### Written task A:
Which forum usernames appear in the rebar thread?
### Written task B:
Can you copy the rebar thread word for word from "Why would you" up to and including "in the bush."?

### Source text:
■ ■ ■ ■

JAE: Thanks for the 'sanity' check/agreement.

I had proposed #4 rebar with twice the embedment depth!

 

[MacGruber22]

Of course it is a long way from using it for shear friction. You can't reasonably develop a #5 bar in existing concrete without it being cast or diamond cored and grouted. Do they provide loads or do they just have a note that says 'shear friction' bars or similar, and you (rightful) became suspicious? They may be misspeaking (or don't understand). There is no way they tried to calculate actual shear friction and then landed at that solution.

Hopefully, the "real" shear force can be transferred by providing shear dowel action (right-hand side of Hilti table) rather than by trying to justify the resistance on shear friction. Of course dowel action is much more sensitive to edge distance and spacing than shear friction. Though, I am not certain that it is always reasonable to substitute dowel action for shear friction bars in every type of concrete cold joint.

Why would you piss them off? Just ask for clarification or what the real loads are. If they get pissy from that, it sounds like more of a "them" problem rather than a "you" problem.

One in the hand is worth two in the bush.

 

[jayrod12]

Hilt has a Web program for rebar called profisrebar I believe it will design shear dowel embed mentioned depth for you. The few times I've used it the embed mentioned is far in excess of 6"

■ ■ ■ ■

### Data lines:
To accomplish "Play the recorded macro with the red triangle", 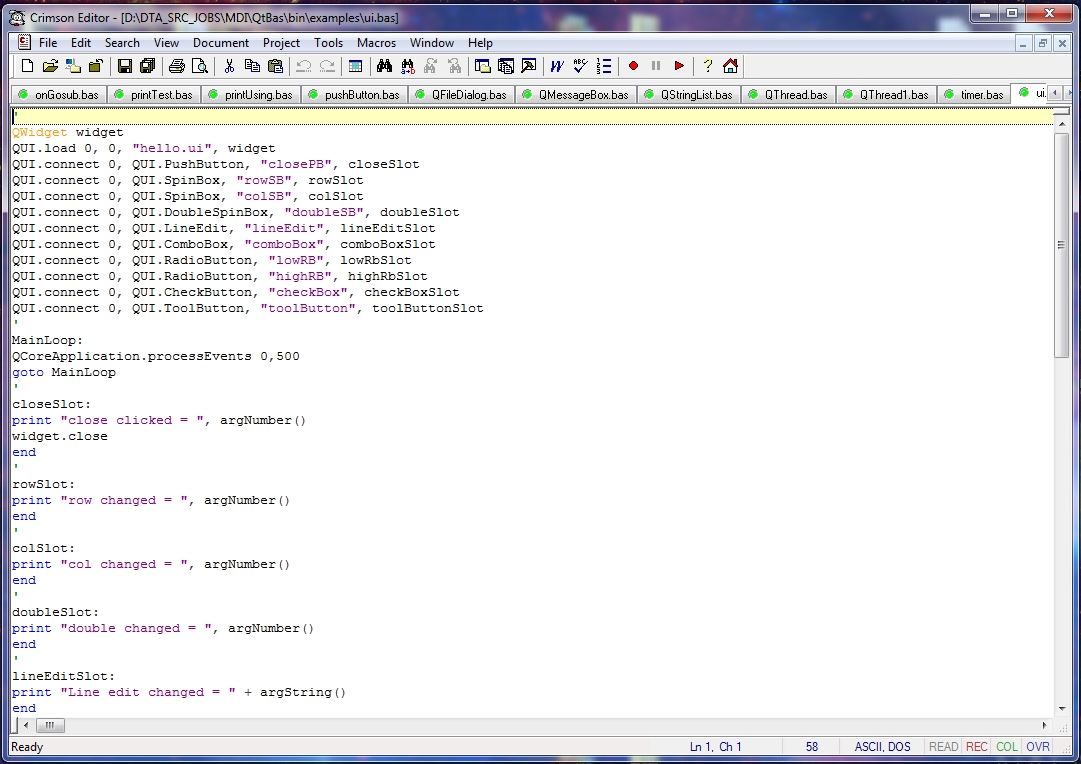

■ ■ ■ ■

### Answer A:
JAE, MacGruber22, jayrod12

### Answer B:
Why would you piss them off? Just ask for clarification or what the real loads are. If they get pissy from that, it sounds like more of a "them" problem rather than a "you" problem.

One in the hand is worth two in the bush.